2026-04-26
Every device hanging off your CPU — GPUs, NVMe drives, NICs, USB controllers — communicates through PCIe (Peripheral Component Interconnect Express). Understanding PCIe architecture explains why your NVMe is fast, why GPU slot placement matters, and why "bandwidth" isn't the whole story.
Lanes and Links. PCIe is a serial, point-to-point protocol. A single lane is one pair of differential signal wires in each direction (TX and RX) — full duplex from the start. Lanes are bundled into links: x1, x2, x4, x8, or x16. A GPU typically gets x16; an NVMe SSD gets x4. Each lane in PCIe 4.0 delivers roughly 2 GB/s in each direction (16 GT/s with 128b/130b encoding), so a x16 Gen4 link provides about 32 GB/s each way. Quick rule of thumb: PCIe Gen N doubles the per-lane bandwidth of Gen N-1. Gen3 = ~1 GB/s/lane, Gen4 = ~2, Gen5 = ~4, Gen6 = ~8.
The Transaction Layer. PCIe uses a layered protocol: Physical → Data Link → Transaction. The transaction layer is where the interesting architecture lives. Devices communicate via Transaction Layer Packets (TLPs) — memory reads, memory writes, completions, and messages. A memory-mapped write from the CPU becomes a Posted TLP that flows directly to the device with no acknowledgment needed at the transaction layer. A memory read, however, is a Non-Posted transaction: the CPU sends a request TLP, then waits for a Completion TLP carrying the data. This asymmetry matters enormously for performance.
Why Latency Hurts. A single PCIe round-trip (read) on a typical desktop system takes 500 ns–1 μs. Compare that to an L3 cache hit at ~10 ns. If your driver does many small MMIO reads from a device register, each one stalls for that full round trip. This is why high-performance drivers use DMA and MSI-X interrupts instead of polling device registers — you let the device push data into host memory (posted writes, no round-trip penalty) and signal completion via an interrupt.
Real-world example: An NVMe SSD on a PCIe 4.0 x4 link has ~8 GB/s of raw bandwidth. The NVMe protocol submits I/O commands by writing to submission queue doorbells (a single posted MMIO write) and the drive DMAs completions back into host memory. The entire design minimizes round trips. This is why NVMe replaced AHCI/SATA — AHCI required multiple register reads per I/O operation, each paying that 500+ ns PCIe latency tax.
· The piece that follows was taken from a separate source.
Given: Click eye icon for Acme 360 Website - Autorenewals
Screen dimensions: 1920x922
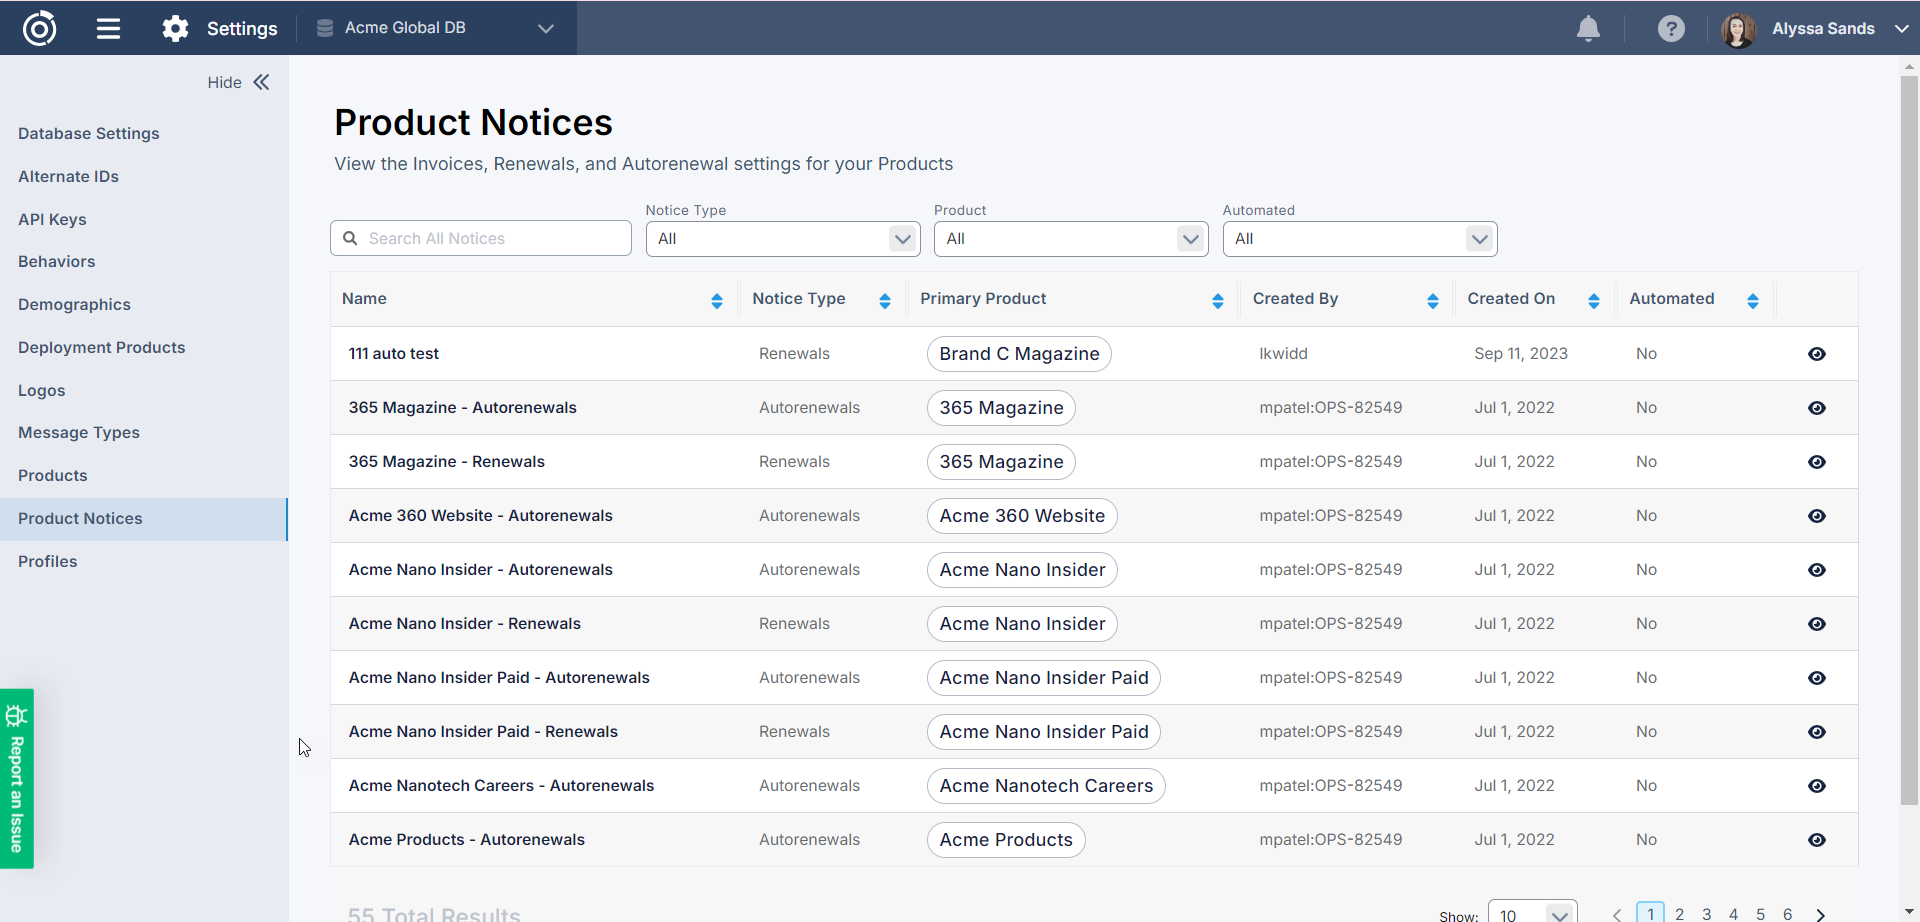Looking at the screenshot, I should (x=1816, y=516).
Root Complex and Switch Topology. The CPU's PCIe root complex is the top of a tree. PCIe switches fan out connections, but every hop through a switch adds latency (~100-200 ns). This is why plugging a GPU into a slot that routes through a chipset switch (e.g., the PCH) rather than directly into CPU lanes measurably hurts performance in latency-sensitive workloads.